Although it’s not considered polite to say it, Canada has never really been an independent country. Not quite.

A reading of a new book on Canada’s military history tells us this without meaning to. David Borys’s “Punching Above Our Weight” offers a comprehensive account of Canada’s military entanglements from Confederation to Afghanistan, and beyond.

If you want a clear summary of the slow creation of an independent Canadian military, tracing its roots from early battles against the Métis in the West up to the Boer War and through the great wars of the 20th century, you’ll find it here.

Borys is especially good on the great wars, but there’s plenty more to chew on. This isn’t a book of nitty-gritty detail, but it does give an overarching account and pops into conflicts to tell the stories of heroic Canadians and to recount the shifting military tactics and strategies used and developed by Canadians.

The title — “Punching Above Our Weight” — is inadvertently revealing. It seems complimentary — like Canada has done more than you’d expect. In the shadow of our bigger and more powerful allies, Borys makes the case that Canada has contributed mightily to military entanglements abroad.
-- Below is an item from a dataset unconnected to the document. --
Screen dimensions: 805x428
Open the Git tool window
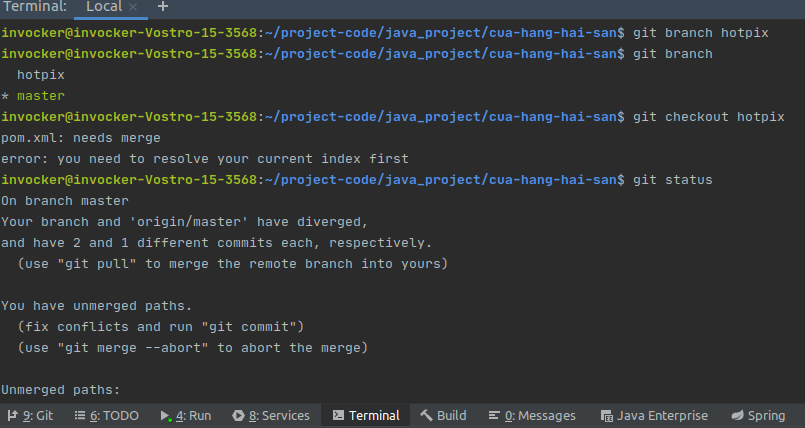coord(30,415)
This, though, is the problem. Reading this book right now brings home the extent to which Canadian history has been a buddy movie, with Canada being the less good looking, weaker, very much “lesser” buddy.

We started as an imperial creation, ushered into existence under the guidance of first France and then Britain. Canada’s wars were British wars and vice versa. And most Canadians were absolutely fine with that.

You’ll hear a lot these days about how “we” burned down the White House in the War of 1812. And we did. But only if by “we” you mean “we Brits.” Because it was British regulars who took on that daring engagement.

Even when we became Canada in 1867, we didn’t become independent. We fought our first battles as British North Americans — whether that was putting down Métis rebellions in the West or heading over to Egypt to help the British take revenge for Gen. Charles George Gordon’s fall in Khartoum, or heading to South Africa to fight the Boers.

It’s not that we didn’t think we were distinct from the British, or that our engagement in conflicts didn’t instill a sense of national pride. Plenty of Canadians served resentfully under posh British officers in the First World War and felt all the more Canadian for it. But Canada was always a lesser ally — part of a team — hopefully, as the book puts it, punching above its weight.

Just when it seemed, in the Second World War, like we might be stepping up to take on a starting position — perhaps a chance to be Scottie Pippen to the British Michael Jordan, we got traded. To the American side.

That’s the second phase of Canada’s buddy-movie history. Facing the possible defeat of Britain in 1940, U.S. President Franklin D. Roosevelt called up Prime Minister Mackenzie King and asked to meet him in Ogdensburg, N.Y. King went — just like Prime Minister Justin Trudeau went down to Mar-a-Lago at the end of November. When the great and powerful call, the little guy, Canada, comes.

Then came joint continental defence, Korea, NORAD and the DEW line.

One version of Canadian history tells the story of Canada since the Second World War as a tale of growing national independence on the world stage.

There are key spots for Prime Minister Lester B. Pearson and his Nobel prize, for Canadian peacekeeping and for Canada’s push for multilateral institutions like NATO and the United Nations. This is the version that Trudeau was appealing to when he announced that “Canada is back.”

It all now seems so naive. At the very least, it is a strategy no longer fit for the times.

Even as Canada was preening itself as a somewhat independent ally of the Americans — adopting independentist postures like continuing trade with Cuba or staying out of the Iraq War — it’s clear that this was a kind of self-delusion. We were always part of the American sphere, incorporated into both its military and economic orbit.

Most Canadian leaders realized this and simply tried to find the most independent, dignity-saving way of living with it. What we weren’t prepared for was an era in which it might all come crashing down, leaving Canada alone and “buddy-less,” next to, yet still dependent on, an unpredictable United States.

To really see how Canada has remained a country trapped in adolescence, all you need to do is compare our own history with that of someplace like Israel that had to, from before its birth, fight for its own existence, beset on all sides by hostile powers.

That kind of adversity — that kind of true independence — can breed a collective will. It inspires you to build a military that will fend for itself, to make a garden from a desert, to win Nobel prizes and then more Nobel prizes. It makes you understand what your true national interests are.

Canada might now be entering into its first phase of true independence. This will mean living in a world that exists lower down on the pyramid of Maslow’s hierarchy of needs. All that nice stuff about self-actualization and diversity and hand-wringing about microaggressions are very much not the issues of the day. We are faced with threats to our safety and security — with ensuring food and shelter.

It seems very much like a new day. Even if U.S. President Donald Trump balks and completely withdraws the tariff threat, it would be foolish to go back.

When you’re pushed, unwillingly, into adulthood, you need to take the step and accept the challenge.